Of this we certainly entertain as little doubt as we do hopes of its fulfilment in the near future. Judging from the present attitude of medical science towards the potencies of mesmerism, which they might so advantageously use, it is to be feared that many years must pass before one "ideal physician" in a million will be produced. And yet to those unblinded by the poor prejudice of a groovy profession, it should be obvious that the most marvellous and astonishing cures have been performed.

But oculos habent et non vident. Even the master Hahnemann seems to be only partially understood by the majority of his followers. The homeopathists, though far nearer truth than their brother professionals, have not yet fully dived into the deeper recesses of their originator's teachings.

"Psychology has no worse enemies than the medical school denominated allopathists. It is vain to remind them that of the so-called exact sciences, medicine, confessedly, least deserves the name. Although of all branches of medical knowledge, psychology ought more than any other to be studied by physicians, since without its help their practice degenerates into mere guess-work and chance intuitions, they almost wholly neglect it. The least dissent from their promulgated doctrines is resented as a heresy, and though an unpopular and unrecognised curative should be shown to save thousands, they seem, as a body, disposed to cling to accepted hypotheses and prescriptions, and decry both innovator and innovation until they get the mint-stamp of regularity. . . . Theoretically the most benignant, at the same time no other school of science exhibits so many instances of petty prejudice, materialism, atheism and malicious stubbornness as medicine."

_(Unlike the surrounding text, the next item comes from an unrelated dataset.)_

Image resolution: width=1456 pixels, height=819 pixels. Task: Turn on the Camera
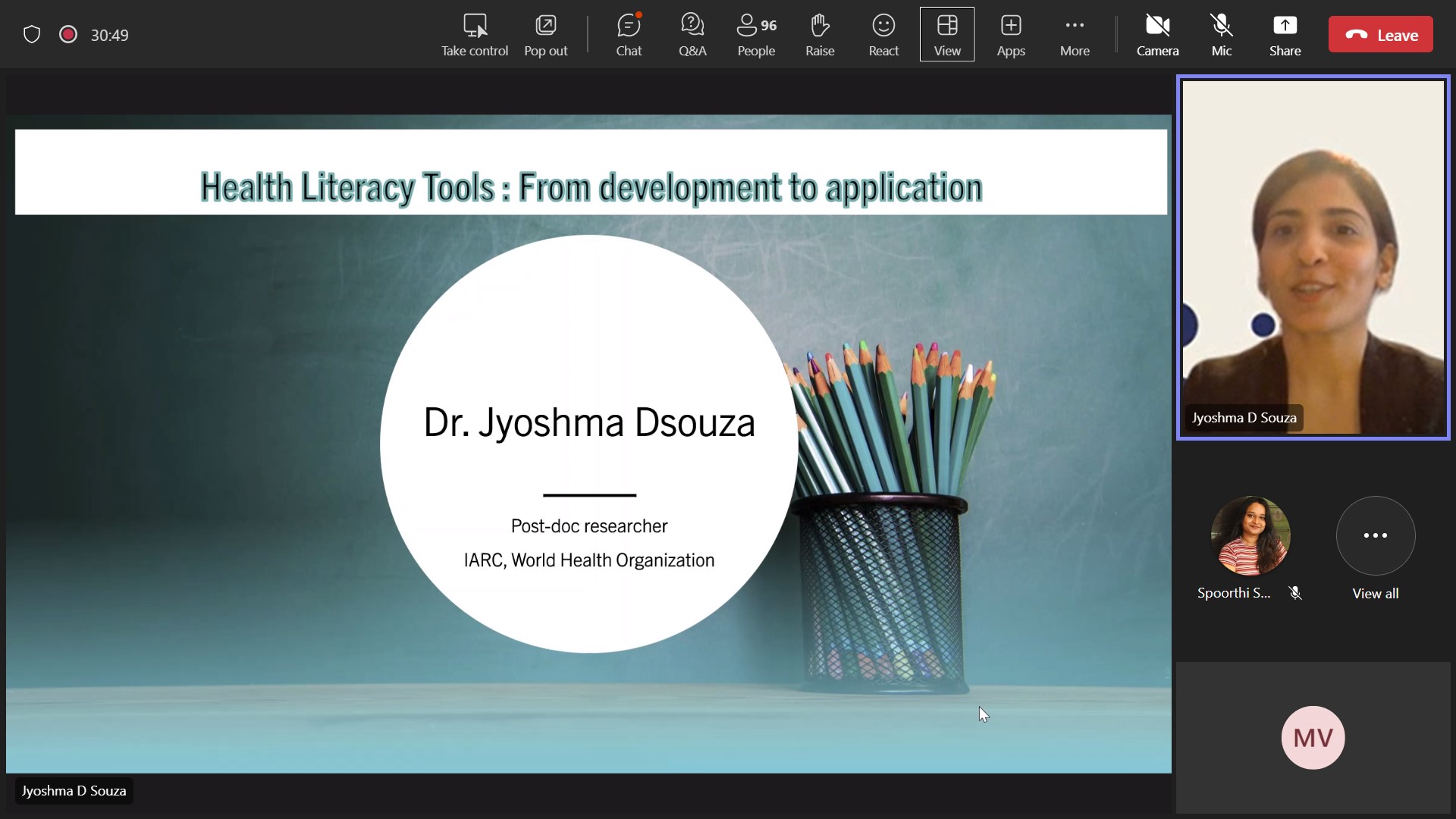pyautogui.click(x=1156, y=35)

To the honest seeker after truth a system that solves logically and consistently the many intricate problems of the origin and destiny of man, must at least appeal with a force so tremendous, that, if unbiassed and unfettered by the errors of a grossly materialistic age, he may have every chance of at length becoming spiritually a free man.

The ancient philosophers, the eastern sages, the hierophants, the magi, gymnosophists, platonists and neo-platonists; the votaries of the once universal prehistoric wisdom-religion, and the initiates of the mysteries, had all probed far more deeply into the depths of psychical law than our modern scientists have into the most superficial workings of the external phenomena of nature.

It is the old story of man, the microcosm, within nature, the macrocosm.

The studies of the ancients led them to the very source of knowledge and gave them so astounding an insight into the mysteries of the real man, that those of nature herself were an open book to them.

The occult properties of stones, minerals, and plants were as fully known to them as those higher laws of magnetism and electricity, which form the basis of all magical operations and occult powers.

The modern scientist is so blinded by a certain proficiency obtained by investigations into minute superficialities of matter that he is utterly incapable of entering into harmony with the whole. He cannot see beyond his own horizon, and what is more, he does not wish to. Dr. Todd Thompson says somewhere that "the degree of scientific knowledge existing in an early period of society was much greater than the moderns are willing to admit; but it was confined to the temples, carefully veiled from the eyes of the people and exposed only to the priesthood".